Dassoud et lui sautent à bas de leurs destriers comme des acrobates russes.

Toujours sur son âne qui va l’amble, Johnson transmet l’ordre à son employeur pendant que le Nubien s’avance pour emmener les chevaux.

Il faut dire que notre héros à cette heure, quand il se met à réfléchir, est dans un état qui n’a rien à envier à celui de Sisyphe au plus bas de sa forme. Il est tendu, mal à l’aise. Il tremble, tant l’appréhension et le doute le rongent. Le succès de sa mission, que dis-je, sa vie pourrait bien dépendre de l’impression que laissera sa rencontre avec la reine. Il a l’estomac qui sombre ; lui reviennent ces sensations de nausée et de volées de coups qui lui brisent les reins, comme autrefois à la veille des compositions de fin d’année. Les chocottes, on appelait ça. Le trac. Les jetons.

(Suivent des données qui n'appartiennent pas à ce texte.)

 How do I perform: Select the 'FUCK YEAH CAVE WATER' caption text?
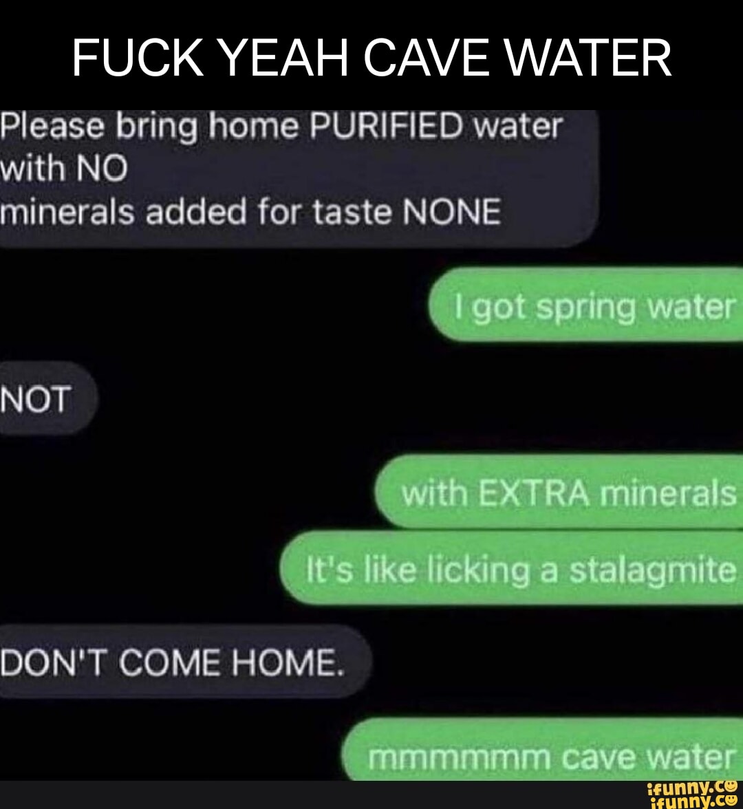[x=372, y=57]
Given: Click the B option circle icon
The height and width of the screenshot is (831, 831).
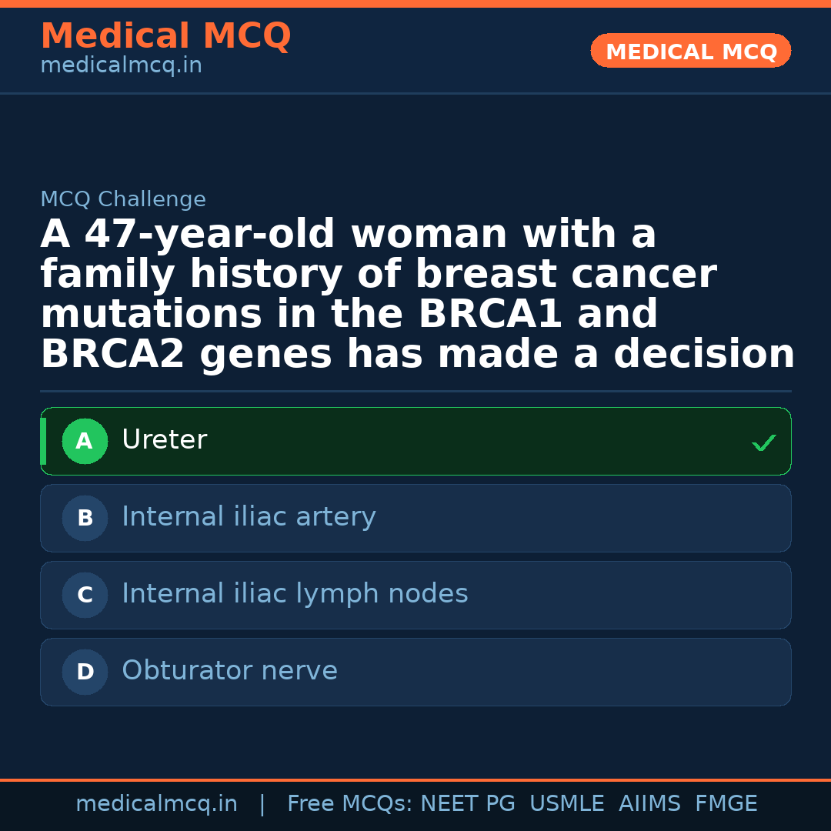Looking at the screenshot, I should [85, 518].
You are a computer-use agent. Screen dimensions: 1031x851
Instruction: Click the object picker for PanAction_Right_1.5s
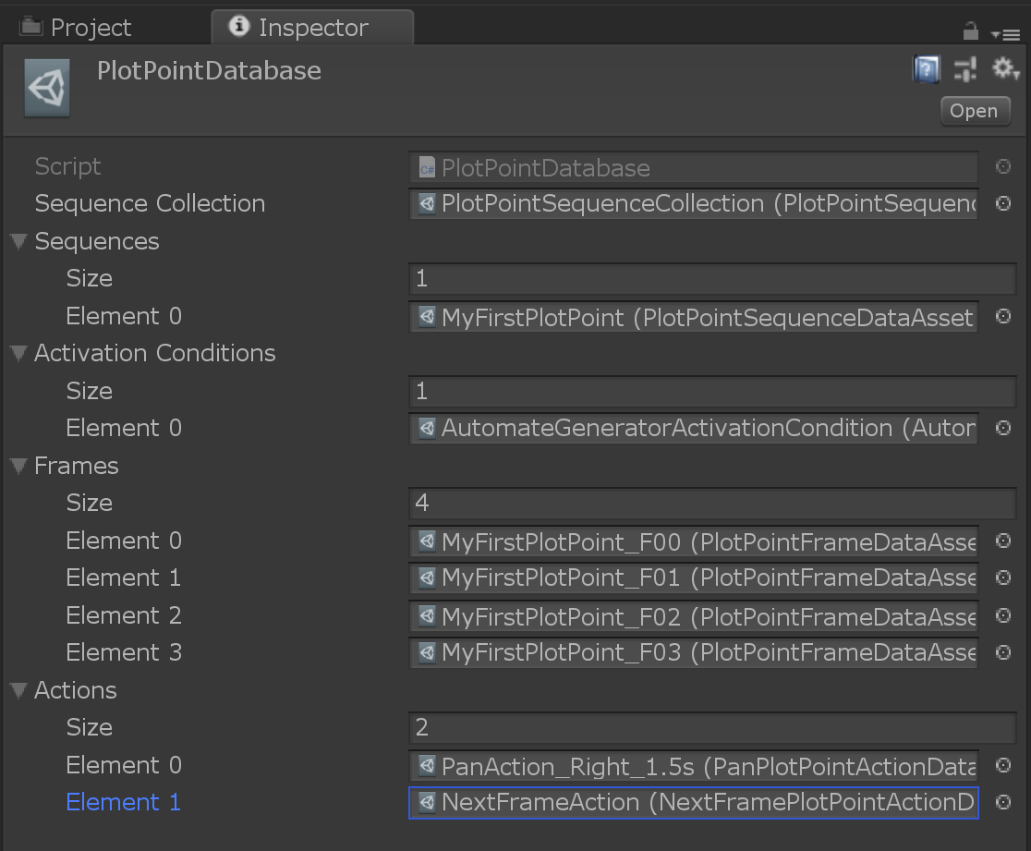[1003, 766]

La Trouille.

C’est donc un homme en nage, un coureur de marathon pour ainsi dire, qui s’enlève de sa selle, qui se prend le pied gauche dans l’étrier et qui s’écrase à terre au milieu d’un nuage de poussière et de poils de chèvre. Il reste étendu sur le sol un instant, il se dit : « Bon sang de bon Dieu qui êtes au ciel ! Mais qu’est-ce que je fous ? » – pendant que Dassoud et Ali se regardent et que Johnson vole à sa rescousse : il calme son cheval, commence par desserrer l’étrier, et s’aperçoit en fin de compte que pour le libérer, il n’a plus qu’à lui ôter sa botte. On n’en est pas plus avancé pour autant. Il semblerait en effet qu’en cet endroit même, le sol soit une Mecque pour tous les constipés du Sahel, ou ce qu’on fait de mieux comme lieu d’aisances pour tout ce que Mère Nature a pu enfanter qui porte fourrure, plumes ou écailles. Ici la crotte de bique voisine avec les laissées de l’hyène. Le crottin de chameau en barres, la merde de chien, la bouse de vache et la fiente de mouton s’enroulent autour de l’excrément visqueux de la vipère et du scinque. On y trouve même une ou deux fumées de bouquetin à la dérive. Mungo s’extrait du bourbier, brosse sa robe, essuie son chapeau.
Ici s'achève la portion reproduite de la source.